Fuel Economy

Photo © bikelovejones

This photo of bikelovejones’ Xtracycle just about says it all.

[via bikelovejones]

8 Responses to “Fuel Economy”

  • Geoff says:

    If that’s a bumper sticker, where can we get ‘em ??

  • Tom says:

    Stickers and patches, but no goats, here: http://www.zeropergallon.com/

  • Geoff says:

    What a terrific idea, I thought, until I got to the guy’s website and the ordering page. Maybe being 65 and a bit conservative is why I’m kind of shocked and offended by profanity. This guy’s glibness is silly, immature, and unprofessional for a ‘businessman’, so I think I’ll pass, thanks…

  • Alan says:

    @Geoff

    I just chalked it up to a bit of irreverent “urban bike culture”; didn’t really offend me. I bought five…

    Alan

  • arcadiagt5 says:

    @Geoff

    Not that old but have to agree with you. Cool idea but I can do without the attitude that comes with it

  • jason says:

    I actually find the product fairly offensize, or at least obnoxious, on the bike. in my bike room, yes, it would be cool over the stand, where I and a few friends or visitors who know more about me could see it.
    I equate it to loud pipes on harleys. just another way of screaming “look at me, up yours, my idiom is far better than your own”.
    as one of the only full time bicycle users in a hilly tourist town, I feel I should keep the tone a little more dignified, less fanatical tree huggerish. you catch a lot more flies with sugar than with vinager.

  • Tim Guthrie says:

    Cycling to work, or for errands should be down right conservative, using your own power, excercising freedom, and a display of strength and resolve. It is the ultimate in being self sufficient.

    Many will ignore the idea of cycling for transportation, not wanting to be associated with some of what they have seen from us. Cycling will not be mainstream until we are seen as mainistream. It is cultural. Biking in the south, and in rural areas the contrast is somewhat greater because most folks are more culturaly conservative. Most people don’t look for solutions from ‘other cultures’ most desire a certain degree of at least preceived normalcy, and many cycling advocates flaunt (as is their right) their ‘alternative cultures’ and cycling for transportation is damaged by being out of cultural norms.

    What they need to see is ‘normal’ people cycling for transportation. Cycling advocates need to promoate how ‘normal’ folks are finding benefits by pedaling instead of driving.
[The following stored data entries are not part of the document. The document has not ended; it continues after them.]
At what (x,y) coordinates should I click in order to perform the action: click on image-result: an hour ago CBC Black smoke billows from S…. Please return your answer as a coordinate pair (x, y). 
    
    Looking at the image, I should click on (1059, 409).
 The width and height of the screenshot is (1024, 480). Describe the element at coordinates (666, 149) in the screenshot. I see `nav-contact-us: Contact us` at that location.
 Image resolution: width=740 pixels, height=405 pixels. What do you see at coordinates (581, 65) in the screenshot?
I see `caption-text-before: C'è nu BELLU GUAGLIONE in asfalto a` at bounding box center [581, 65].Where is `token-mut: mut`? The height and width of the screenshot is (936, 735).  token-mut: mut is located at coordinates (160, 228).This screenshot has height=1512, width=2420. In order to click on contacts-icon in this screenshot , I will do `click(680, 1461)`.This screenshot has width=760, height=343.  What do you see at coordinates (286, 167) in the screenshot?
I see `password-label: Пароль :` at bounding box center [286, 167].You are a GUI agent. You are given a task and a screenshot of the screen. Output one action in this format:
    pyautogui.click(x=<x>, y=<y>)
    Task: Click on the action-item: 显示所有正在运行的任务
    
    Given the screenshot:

    None of the above was meant to be offensive, or a value judgement, just my observation as a conservative who has spent part of the last 20 years cycling in rural areas.

  • Alan says:

    Hi Tim,

    I agree with your observations.

    One other idea to consider.. Around here, a majority (not all) of the people cycling strictly for transportation do so either because they can’t afford a car or they lost their driver’s license due to multiple DUIs. Consequently, there seems to be a stigma associated with hauling stuff around on your bike, particularly if it’s a beater.